(Beginning of Data extracts)

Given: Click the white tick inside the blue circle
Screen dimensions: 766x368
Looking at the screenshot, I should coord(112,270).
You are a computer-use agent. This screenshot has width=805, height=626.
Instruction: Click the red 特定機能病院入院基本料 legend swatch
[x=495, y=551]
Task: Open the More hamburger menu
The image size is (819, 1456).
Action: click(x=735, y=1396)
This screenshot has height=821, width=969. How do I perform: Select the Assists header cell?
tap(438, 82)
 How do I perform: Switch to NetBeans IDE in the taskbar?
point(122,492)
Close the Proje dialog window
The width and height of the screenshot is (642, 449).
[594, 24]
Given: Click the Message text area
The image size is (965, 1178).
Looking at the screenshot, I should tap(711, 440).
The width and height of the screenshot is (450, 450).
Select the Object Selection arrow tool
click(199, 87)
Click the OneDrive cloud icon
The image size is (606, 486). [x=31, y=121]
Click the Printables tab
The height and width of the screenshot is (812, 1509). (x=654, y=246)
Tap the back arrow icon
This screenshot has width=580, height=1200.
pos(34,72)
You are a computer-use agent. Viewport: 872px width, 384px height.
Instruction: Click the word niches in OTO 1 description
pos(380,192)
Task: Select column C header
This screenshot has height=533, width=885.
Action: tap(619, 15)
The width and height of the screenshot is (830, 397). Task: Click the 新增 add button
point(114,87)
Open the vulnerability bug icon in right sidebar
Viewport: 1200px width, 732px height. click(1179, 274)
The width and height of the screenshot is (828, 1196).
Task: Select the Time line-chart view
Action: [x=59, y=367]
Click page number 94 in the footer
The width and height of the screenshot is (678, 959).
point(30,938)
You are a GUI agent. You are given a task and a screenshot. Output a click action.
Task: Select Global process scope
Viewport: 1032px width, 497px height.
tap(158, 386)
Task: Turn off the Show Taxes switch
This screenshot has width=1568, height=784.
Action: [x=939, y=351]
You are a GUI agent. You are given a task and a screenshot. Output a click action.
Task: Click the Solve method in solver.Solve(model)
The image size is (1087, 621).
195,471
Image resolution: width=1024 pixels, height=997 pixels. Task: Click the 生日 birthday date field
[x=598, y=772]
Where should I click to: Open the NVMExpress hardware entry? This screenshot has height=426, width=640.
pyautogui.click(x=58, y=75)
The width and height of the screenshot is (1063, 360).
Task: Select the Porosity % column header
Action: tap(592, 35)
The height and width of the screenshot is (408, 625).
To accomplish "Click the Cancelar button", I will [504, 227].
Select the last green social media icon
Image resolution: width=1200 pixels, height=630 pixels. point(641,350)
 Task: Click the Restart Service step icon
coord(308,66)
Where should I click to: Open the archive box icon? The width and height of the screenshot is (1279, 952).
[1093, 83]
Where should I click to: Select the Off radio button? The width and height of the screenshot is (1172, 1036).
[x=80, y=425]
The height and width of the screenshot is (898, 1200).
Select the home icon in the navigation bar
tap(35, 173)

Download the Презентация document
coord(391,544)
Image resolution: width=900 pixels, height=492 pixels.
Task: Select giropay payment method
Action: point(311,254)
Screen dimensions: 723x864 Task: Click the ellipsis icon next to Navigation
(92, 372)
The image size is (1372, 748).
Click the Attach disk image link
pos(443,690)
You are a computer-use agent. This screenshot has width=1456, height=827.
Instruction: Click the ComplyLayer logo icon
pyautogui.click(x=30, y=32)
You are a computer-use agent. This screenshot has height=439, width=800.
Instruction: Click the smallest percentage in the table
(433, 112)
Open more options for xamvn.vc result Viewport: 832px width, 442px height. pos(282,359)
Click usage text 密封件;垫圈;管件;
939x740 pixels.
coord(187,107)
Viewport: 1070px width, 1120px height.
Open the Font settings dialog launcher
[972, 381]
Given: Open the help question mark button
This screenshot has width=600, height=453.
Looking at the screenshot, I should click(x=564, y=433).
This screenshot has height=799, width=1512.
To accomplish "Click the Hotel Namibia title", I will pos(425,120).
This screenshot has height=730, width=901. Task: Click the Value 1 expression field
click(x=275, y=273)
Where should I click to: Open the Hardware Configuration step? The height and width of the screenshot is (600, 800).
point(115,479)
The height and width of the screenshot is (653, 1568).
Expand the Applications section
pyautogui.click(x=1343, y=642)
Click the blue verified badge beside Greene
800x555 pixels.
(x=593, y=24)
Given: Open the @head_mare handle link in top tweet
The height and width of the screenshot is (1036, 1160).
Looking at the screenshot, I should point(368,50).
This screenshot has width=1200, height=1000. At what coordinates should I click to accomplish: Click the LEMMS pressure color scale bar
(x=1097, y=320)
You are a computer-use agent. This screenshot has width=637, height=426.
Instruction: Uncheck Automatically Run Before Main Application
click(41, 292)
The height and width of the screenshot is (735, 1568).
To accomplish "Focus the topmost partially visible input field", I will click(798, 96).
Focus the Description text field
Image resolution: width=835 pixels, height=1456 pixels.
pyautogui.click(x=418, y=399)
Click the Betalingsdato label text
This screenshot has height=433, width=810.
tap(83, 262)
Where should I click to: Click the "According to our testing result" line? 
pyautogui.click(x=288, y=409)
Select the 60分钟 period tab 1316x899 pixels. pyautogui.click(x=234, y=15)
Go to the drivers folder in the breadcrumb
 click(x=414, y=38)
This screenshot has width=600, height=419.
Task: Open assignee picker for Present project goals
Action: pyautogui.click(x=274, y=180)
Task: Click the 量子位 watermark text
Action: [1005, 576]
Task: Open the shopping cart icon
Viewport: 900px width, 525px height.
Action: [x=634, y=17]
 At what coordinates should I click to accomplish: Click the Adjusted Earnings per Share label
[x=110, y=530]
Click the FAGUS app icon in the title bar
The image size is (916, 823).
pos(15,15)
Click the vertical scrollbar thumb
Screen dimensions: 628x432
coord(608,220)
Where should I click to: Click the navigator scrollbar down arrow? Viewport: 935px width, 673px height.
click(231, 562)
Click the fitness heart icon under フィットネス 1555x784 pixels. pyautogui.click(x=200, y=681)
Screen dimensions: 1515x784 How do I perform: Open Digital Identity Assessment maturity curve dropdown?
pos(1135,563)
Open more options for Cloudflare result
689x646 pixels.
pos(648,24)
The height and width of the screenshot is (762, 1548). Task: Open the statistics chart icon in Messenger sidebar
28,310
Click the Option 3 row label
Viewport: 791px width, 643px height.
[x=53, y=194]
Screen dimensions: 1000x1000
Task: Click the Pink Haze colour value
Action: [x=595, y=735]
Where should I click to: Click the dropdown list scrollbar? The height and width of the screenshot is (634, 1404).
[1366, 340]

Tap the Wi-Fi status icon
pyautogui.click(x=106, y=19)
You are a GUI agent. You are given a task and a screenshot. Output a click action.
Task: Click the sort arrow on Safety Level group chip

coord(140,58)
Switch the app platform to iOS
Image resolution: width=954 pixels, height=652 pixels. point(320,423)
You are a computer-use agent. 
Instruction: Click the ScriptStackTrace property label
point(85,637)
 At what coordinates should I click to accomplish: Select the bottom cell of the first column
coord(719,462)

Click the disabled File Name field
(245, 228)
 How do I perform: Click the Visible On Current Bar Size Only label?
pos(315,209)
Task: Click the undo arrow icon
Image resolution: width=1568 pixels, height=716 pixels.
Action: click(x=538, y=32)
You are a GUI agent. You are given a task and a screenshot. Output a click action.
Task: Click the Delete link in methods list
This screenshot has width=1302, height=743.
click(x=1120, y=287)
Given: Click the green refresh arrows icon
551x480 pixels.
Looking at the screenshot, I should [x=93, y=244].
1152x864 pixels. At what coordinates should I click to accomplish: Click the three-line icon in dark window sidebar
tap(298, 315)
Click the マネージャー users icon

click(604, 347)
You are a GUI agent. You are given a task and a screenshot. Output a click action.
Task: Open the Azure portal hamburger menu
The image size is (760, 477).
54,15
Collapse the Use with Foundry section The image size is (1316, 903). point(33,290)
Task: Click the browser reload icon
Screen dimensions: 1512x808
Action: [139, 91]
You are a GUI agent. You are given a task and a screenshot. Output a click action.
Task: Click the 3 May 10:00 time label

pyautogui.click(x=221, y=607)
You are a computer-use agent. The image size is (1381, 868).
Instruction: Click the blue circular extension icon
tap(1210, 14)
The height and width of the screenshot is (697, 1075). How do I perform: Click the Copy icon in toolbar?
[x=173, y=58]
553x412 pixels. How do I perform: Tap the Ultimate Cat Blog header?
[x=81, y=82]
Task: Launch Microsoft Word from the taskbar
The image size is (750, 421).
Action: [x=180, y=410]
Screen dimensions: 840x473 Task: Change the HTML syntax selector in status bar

(End of Data extracts)

## [Try it]
Match on "hamburger": copy every line in the records that has it.

## [Exercise solution]
Task: Open the More hamburger menu
Task: Open the Azure portal hamburger menu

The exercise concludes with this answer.